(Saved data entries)
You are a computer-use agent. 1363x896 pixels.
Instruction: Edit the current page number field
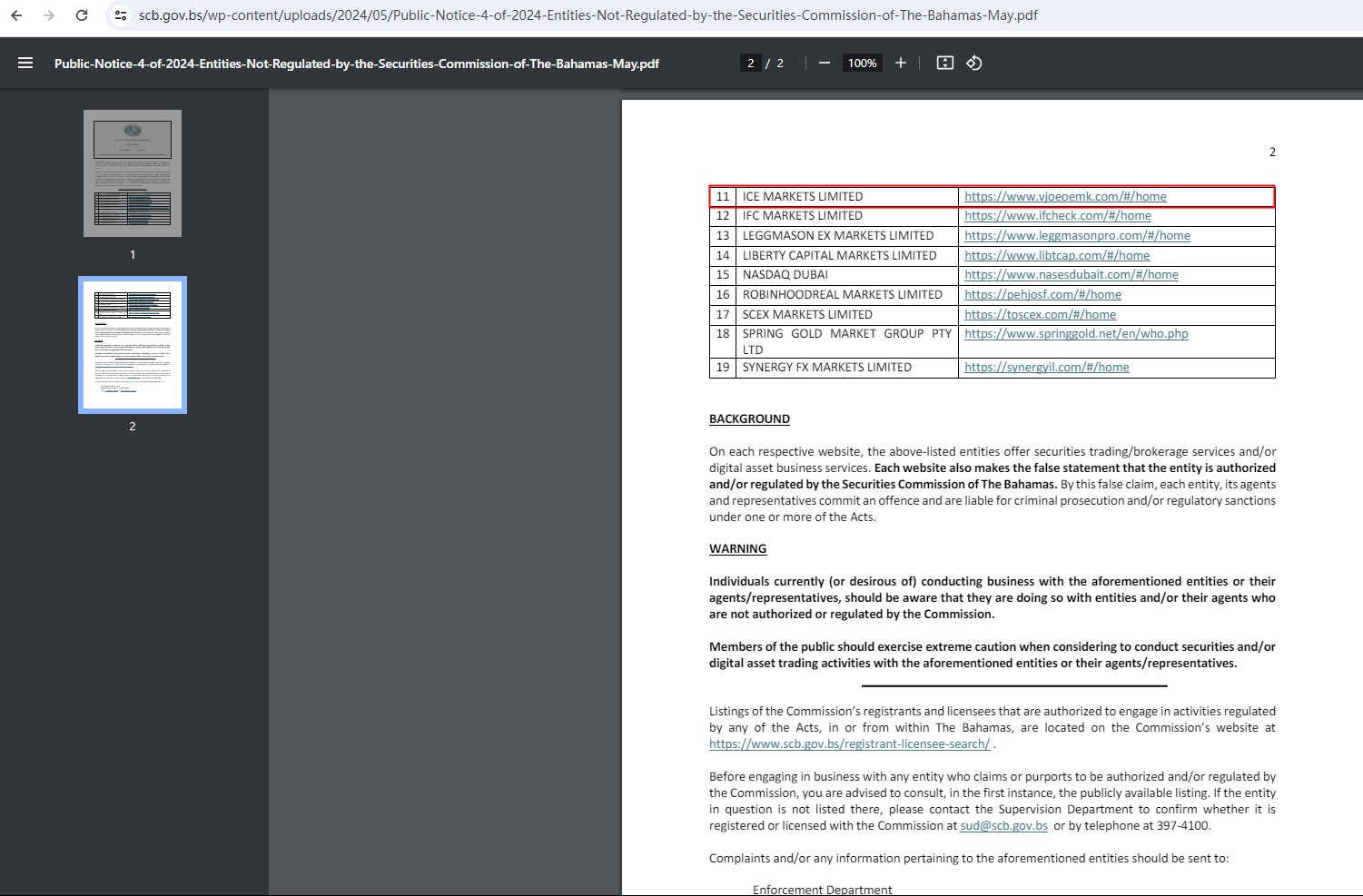pyautogui.click(x=750, y=63)
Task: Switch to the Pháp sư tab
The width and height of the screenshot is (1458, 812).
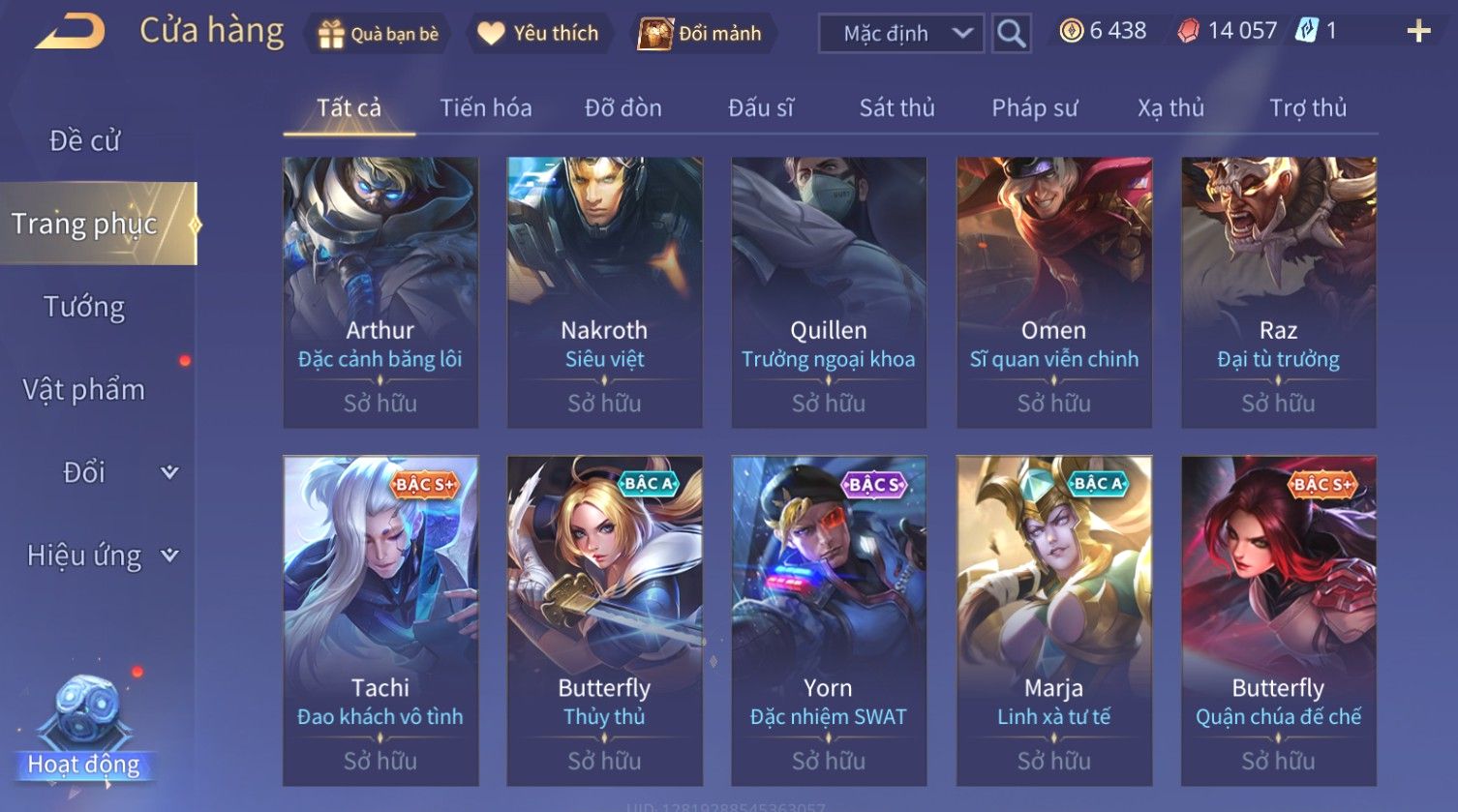Action: tap(1034, 107)
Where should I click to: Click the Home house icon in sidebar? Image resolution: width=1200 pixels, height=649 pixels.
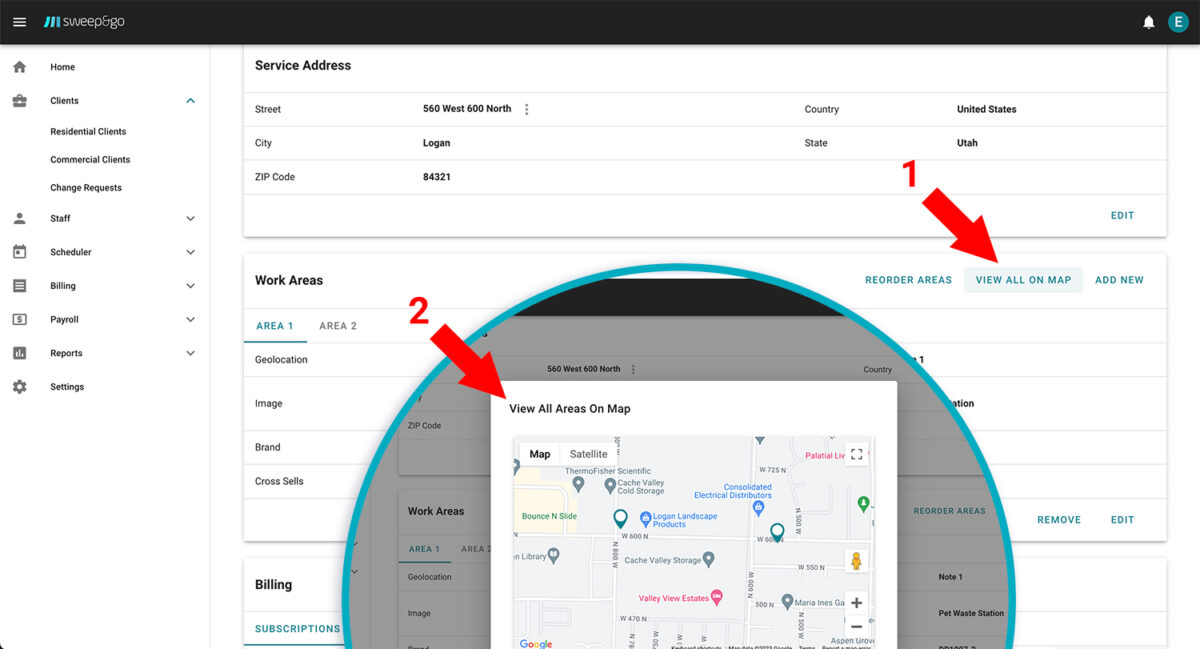coord(19,67)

### [THE PROBLEM]
Skip every picture and transcribe the data above exactly.

### [WRITTEN ANSWER]
You are a computer-use agent. 1363x896 pixels.
Instruction: Edit the current page number field
pyautogui.click(x=750, y=63)
Task: Switch to the Pháp sư tab
The width and height of the screenshot is (1458, 812).
Action: tap(1034, 107)
Where should I click to: Click the Home house icon in sidebar? Image resolution: width=1200 pixels, height=649 pixels.
coord(19,67)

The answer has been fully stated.